======== Data for processing ========

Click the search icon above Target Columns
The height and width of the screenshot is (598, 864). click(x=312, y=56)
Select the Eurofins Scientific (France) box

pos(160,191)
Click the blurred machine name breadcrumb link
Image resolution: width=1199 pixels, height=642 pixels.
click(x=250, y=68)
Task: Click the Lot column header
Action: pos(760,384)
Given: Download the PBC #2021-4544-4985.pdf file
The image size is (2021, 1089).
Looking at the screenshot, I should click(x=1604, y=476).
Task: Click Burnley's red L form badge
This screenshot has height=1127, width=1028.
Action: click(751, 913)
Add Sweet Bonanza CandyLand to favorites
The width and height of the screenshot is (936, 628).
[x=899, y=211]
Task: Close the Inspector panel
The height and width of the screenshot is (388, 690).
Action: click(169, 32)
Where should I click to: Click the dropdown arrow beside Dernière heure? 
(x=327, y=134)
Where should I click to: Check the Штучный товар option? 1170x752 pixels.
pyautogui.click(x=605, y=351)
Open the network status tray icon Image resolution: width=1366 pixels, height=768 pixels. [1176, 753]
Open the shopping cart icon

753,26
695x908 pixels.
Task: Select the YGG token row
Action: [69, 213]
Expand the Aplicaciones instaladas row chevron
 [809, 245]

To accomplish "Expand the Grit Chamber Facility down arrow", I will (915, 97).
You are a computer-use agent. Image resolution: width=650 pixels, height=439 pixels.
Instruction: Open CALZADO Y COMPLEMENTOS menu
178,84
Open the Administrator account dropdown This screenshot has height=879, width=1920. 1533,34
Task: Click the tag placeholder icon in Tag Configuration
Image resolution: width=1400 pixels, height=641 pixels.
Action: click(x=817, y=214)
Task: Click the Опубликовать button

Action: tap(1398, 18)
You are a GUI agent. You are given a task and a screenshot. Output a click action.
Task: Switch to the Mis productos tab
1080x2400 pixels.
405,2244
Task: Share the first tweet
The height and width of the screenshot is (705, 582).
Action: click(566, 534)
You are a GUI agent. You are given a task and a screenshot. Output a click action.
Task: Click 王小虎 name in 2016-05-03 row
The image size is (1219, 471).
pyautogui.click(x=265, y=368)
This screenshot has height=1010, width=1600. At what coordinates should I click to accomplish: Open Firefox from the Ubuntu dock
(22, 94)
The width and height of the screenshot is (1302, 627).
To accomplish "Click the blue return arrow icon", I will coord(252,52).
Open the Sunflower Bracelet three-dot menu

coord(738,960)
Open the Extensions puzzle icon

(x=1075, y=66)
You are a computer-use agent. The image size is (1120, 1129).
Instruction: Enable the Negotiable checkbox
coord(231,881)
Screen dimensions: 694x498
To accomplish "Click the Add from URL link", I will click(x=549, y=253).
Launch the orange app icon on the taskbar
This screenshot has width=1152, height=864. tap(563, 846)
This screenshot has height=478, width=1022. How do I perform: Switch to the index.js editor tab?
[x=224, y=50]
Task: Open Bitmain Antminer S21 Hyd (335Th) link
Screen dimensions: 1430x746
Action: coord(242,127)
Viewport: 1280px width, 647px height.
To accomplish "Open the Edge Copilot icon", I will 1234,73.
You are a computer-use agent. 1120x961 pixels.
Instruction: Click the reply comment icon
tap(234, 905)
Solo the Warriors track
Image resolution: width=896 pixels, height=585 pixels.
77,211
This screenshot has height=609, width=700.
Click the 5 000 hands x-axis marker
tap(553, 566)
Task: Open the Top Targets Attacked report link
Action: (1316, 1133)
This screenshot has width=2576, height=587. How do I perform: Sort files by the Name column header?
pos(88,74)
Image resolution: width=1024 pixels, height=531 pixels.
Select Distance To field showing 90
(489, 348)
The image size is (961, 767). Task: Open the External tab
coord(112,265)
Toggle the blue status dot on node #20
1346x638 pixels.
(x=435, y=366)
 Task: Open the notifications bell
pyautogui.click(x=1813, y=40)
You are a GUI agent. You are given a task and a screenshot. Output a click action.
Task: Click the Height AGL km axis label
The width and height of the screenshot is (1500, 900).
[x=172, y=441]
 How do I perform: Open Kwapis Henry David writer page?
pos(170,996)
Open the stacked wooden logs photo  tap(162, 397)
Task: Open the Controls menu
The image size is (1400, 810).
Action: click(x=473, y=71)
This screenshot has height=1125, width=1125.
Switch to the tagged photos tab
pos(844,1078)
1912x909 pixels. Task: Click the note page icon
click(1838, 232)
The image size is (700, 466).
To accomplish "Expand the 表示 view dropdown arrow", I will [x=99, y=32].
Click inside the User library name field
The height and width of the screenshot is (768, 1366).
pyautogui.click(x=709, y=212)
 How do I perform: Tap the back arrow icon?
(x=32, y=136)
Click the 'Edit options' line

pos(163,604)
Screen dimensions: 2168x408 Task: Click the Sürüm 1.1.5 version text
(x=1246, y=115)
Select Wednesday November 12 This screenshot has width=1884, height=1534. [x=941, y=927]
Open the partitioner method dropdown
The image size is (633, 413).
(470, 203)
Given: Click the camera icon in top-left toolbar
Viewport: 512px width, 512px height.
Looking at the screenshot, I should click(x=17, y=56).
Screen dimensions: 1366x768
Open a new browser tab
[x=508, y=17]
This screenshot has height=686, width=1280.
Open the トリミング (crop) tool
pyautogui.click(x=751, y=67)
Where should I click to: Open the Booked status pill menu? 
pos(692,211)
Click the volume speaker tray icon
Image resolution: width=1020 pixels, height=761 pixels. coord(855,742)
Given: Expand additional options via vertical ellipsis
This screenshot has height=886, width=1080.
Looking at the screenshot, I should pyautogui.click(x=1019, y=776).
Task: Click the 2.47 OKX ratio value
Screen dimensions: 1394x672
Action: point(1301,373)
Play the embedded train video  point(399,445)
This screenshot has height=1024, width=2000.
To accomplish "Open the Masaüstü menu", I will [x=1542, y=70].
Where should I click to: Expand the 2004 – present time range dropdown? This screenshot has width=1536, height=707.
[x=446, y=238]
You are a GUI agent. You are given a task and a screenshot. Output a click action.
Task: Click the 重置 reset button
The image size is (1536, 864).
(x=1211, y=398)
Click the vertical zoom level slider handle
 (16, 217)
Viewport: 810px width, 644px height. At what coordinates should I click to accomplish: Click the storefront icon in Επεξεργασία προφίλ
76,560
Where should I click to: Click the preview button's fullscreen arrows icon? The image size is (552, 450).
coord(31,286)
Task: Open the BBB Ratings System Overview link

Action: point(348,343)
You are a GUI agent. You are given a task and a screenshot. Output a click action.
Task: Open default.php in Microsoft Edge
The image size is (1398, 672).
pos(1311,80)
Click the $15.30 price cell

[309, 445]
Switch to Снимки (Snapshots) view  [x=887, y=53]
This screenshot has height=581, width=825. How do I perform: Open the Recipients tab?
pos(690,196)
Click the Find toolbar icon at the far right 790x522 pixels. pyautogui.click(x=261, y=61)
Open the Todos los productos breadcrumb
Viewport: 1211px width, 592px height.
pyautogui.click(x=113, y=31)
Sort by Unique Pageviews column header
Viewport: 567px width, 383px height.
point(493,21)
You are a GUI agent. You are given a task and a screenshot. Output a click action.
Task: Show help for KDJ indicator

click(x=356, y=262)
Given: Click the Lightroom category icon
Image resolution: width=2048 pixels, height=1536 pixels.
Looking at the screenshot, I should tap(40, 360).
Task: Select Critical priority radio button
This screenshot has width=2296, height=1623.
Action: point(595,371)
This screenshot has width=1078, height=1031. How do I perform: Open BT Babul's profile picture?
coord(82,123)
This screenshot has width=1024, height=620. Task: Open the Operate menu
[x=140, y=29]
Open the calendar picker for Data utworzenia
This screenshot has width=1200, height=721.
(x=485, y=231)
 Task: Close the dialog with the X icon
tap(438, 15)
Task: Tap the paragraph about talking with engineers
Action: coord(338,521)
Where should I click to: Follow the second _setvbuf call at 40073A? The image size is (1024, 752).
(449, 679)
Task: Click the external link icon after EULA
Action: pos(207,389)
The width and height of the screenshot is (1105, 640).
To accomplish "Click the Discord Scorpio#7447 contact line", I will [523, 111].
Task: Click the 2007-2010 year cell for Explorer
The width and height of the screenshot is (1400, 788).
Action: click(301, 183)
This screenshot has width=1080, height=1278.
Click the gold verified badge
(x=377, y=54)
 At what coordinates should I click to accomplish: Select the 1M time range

========

:: Task to complete ::
From the line with "This screenshot has width=1024, height=620." through the final line of the records, return each line exactly. Leave out the rest.

:: Written answer ::
This screenshot has width=1024, height=620. Task: Open the Operate menu
[x=140, y=29]
Open the calendar picker for Data utworzenia
This screenshot has width=1200, height=721.
(x=485, y=231)
 Task: Close the dialog with the X icon
tap(438, 15)
Task: Tap the paragraph about talking with engineers
Action: coord(338,521)
Where should I click to: Follow the second _setvbuf call at 40073A? The image size is (1024, 752).
(449, 679)
Task: Click the external link icon after EULA
Action: pos(207,389)
The width and height of the screenshot is (1105, 640).
To accomplish "Click the Discord Scorpio#7447 contact line", I will [523, 111].
Task: Click the 2007-2010 year cell for Explorer
The width and height of the screenshot is (1400, 788).
Action: click(301, 183)
This screenshot has width=1080, height=1278.
Click the gold verified badge
(x=377, y=54)
 At what coordinates should I click to accomplish: Select the 1M time range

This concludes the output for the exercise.